§ **SELECTED TEXT**:
# 'LAN Box for a mate' Project



## theonetruewill (Oct 8, 2007)

*'LAN Box for a mate' Project'*
*Project Completed - 11226 3DMark06*​As many of you may have seen I have been investigating various parts for a LAN Box PC. Well, the order was finalised yesterday and the order arriving soon. I'm building it for a mate's birthday. (Username: Dizzy)

I have attached Photos of the Case and will update this thread as soon as the parts arrive and I get building.

Specs are as follows:
*CPU: *E4600 2.4Ghz Hopefully overclocked to 3.0Ghz+  _E4500 due to shipping delays_
*Cooling:* Arctic Cooling Freezer 7 Pro - _Wouldn't fit, having to make do with stock._
*Motherboard:* Abit Fatal1ty F-I90HD
GFX Card: BFG 8800GTS 320MB 
*HDD:* 250GB Hitachi/IBM HDD
*DVD:* NEC DVD R/RW/RAM
*Modding:* 2x 12" Red Cold Cathode tubes
*NIC:* Belkin PCI Wireless-G & 7bBi Antennae
*RAM:* 2x 1024MB Corsair DDR2 XMS2 PC2 6400 CAS4
*Case:* SilverStone 'SUGO' Evolution SG01B in Black
*PSU:* 550w Corsair VX Series PSU
XP Home SP2


----------



## pt (Oct 8, 2007)

everything seems great, and the mobo does at least 334mhz 
i had one and reached a bit above 340mhz


----------



## theonetruewill (Oct 8, 2007)

pt said:


> everything seems great, and the mobo does at least 334mhz
> i had one and reached a bit above 340mhz



Grings moved me in the direction of that motherboard, quoting the stellar performance you managed to get out of it.


----------



## Batou1986 (Oct 8, 2007)

i would avoid the freezer pro 7 as as of recently arctic coolings products haven't been up to par lately like my porly lapped arctic freezer pro 64 
 i would say go with a tuniq tower but i don't think thats quite lan box size but they do a damn good job


----------



## theonetruewill (Oct 8, 2007)

Batou1986 said:


> i would avoid the freezer pro 7 as as of recently arctic coolings products haven't been up to par lately like my porly lapped arctic freezer pro 64
> i would say go with a tuniq tower but i don't think thats quite lan box size but they do a damn good job



The AC 64 Pro's the only cooler I could fit in that's any good unfortunately. Yeah, I'm not pleased with my 64Pro either. They seem to be worse quality than the LGA775 models.


----------



## lemonadesoda (Oct 9, 2007)

I would SERIOUSLY encourage your friend to move away from the "on-the-desk" box type PC. Why:

1./ Although they look cool at first, they take up a lot of deskspace.

2./ No matter how "silent" you make it, the noise is on top of the table and near to you... rather than hidden under a table. The noise will soon get on your nerves.

§ **COLLECTED DATA**:
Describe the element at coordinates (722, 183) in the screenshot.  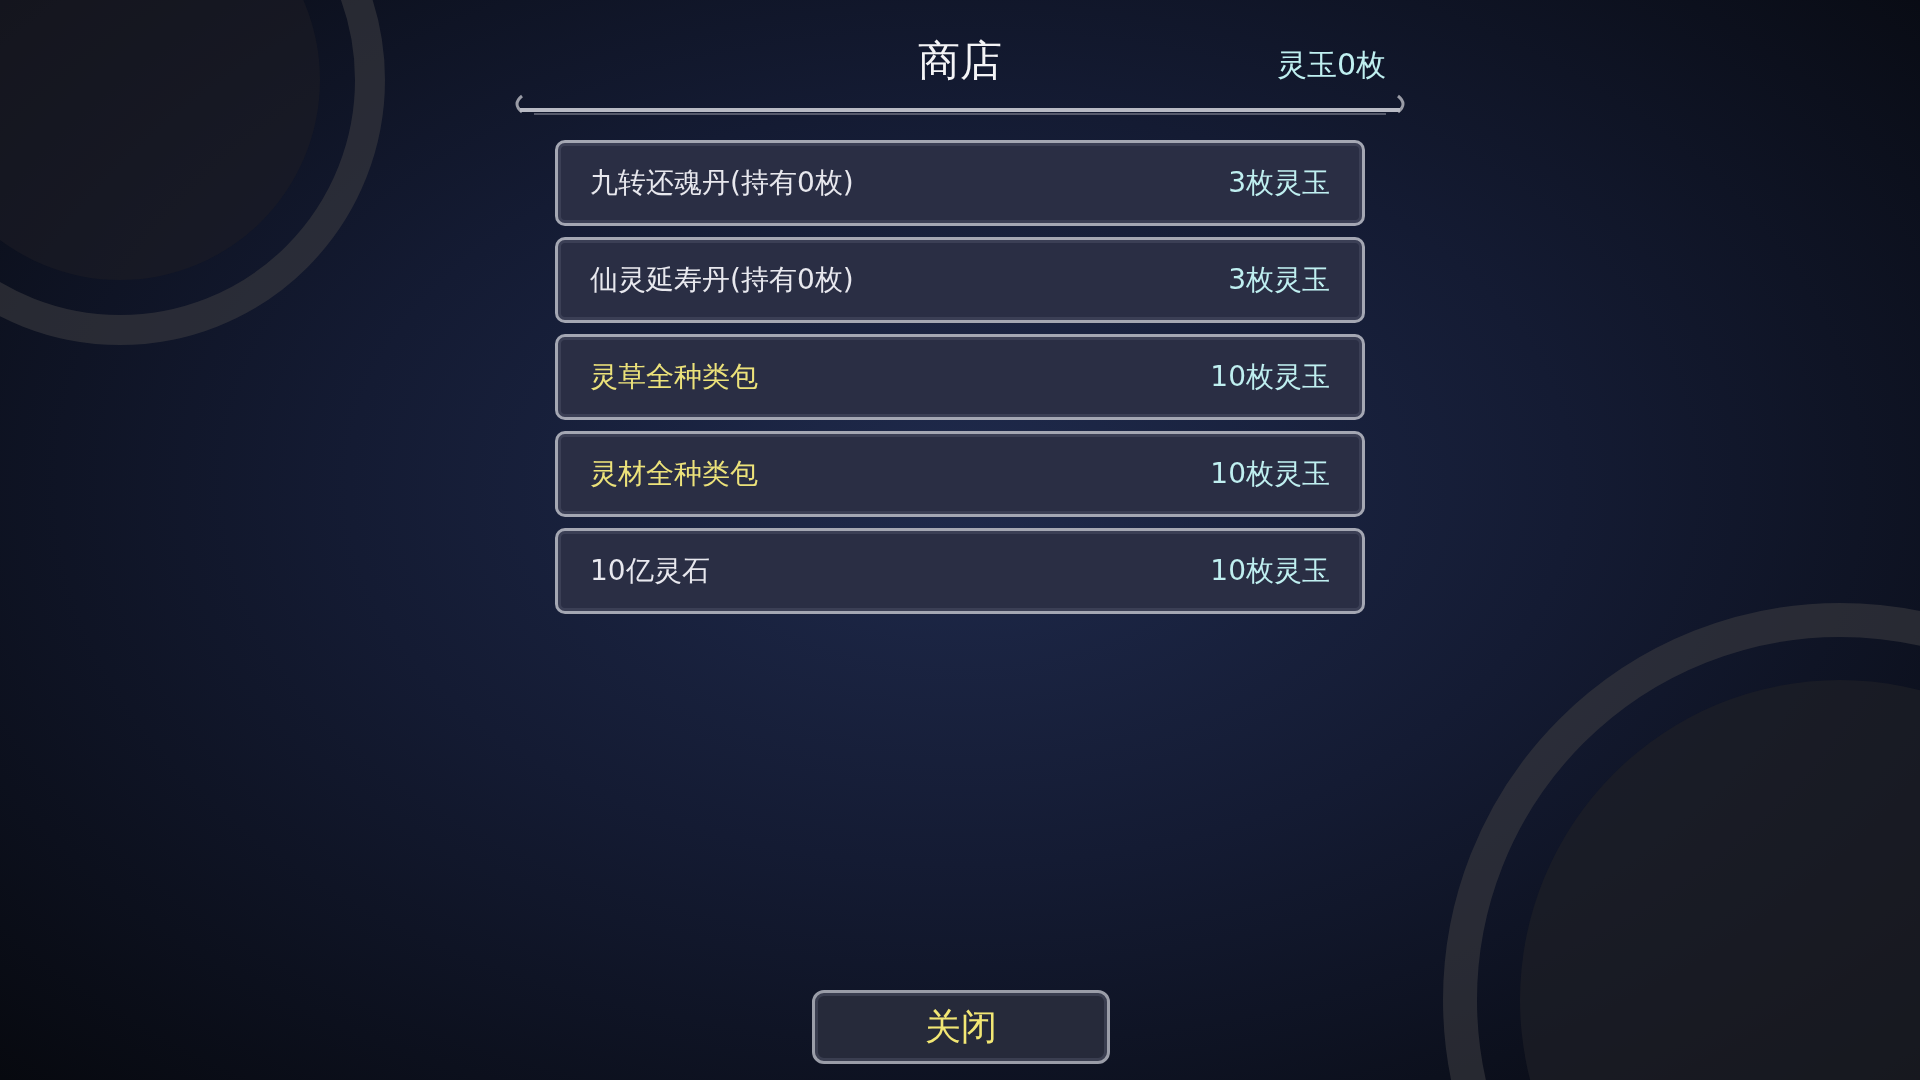
I see `item-name: 九转还魂丹(持有0枚)` at that location.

§ **EXERCISES**:
1. Answer these questions from the LAN box thread.
(a) Which power supply appears in the spec list?
(b) According to pt, how high did the motherboard go?
(c) What is the first reason lemonadesoda gives for moving away from the "on-the-desk" box type PC?
2. Print the part of the LAN box thread starting with "## lemonadesoda (Oct" and going on through "lot of deskspace.".

§ **SOLUTIONS TO THE TASKS**:
1.
(a) A 550w Corsair VX Series PSU.
(b) A bit above 340mhz.
(c) They take up a lot of deskspace.

2.
## lemonadesoda (Oct 9, 2007)

I would SERIOUSLY encourage your friend to move away from the "on-the-desk" box type PC. Why:

1./ Although they look cool at first, they take up a lot of deskspace.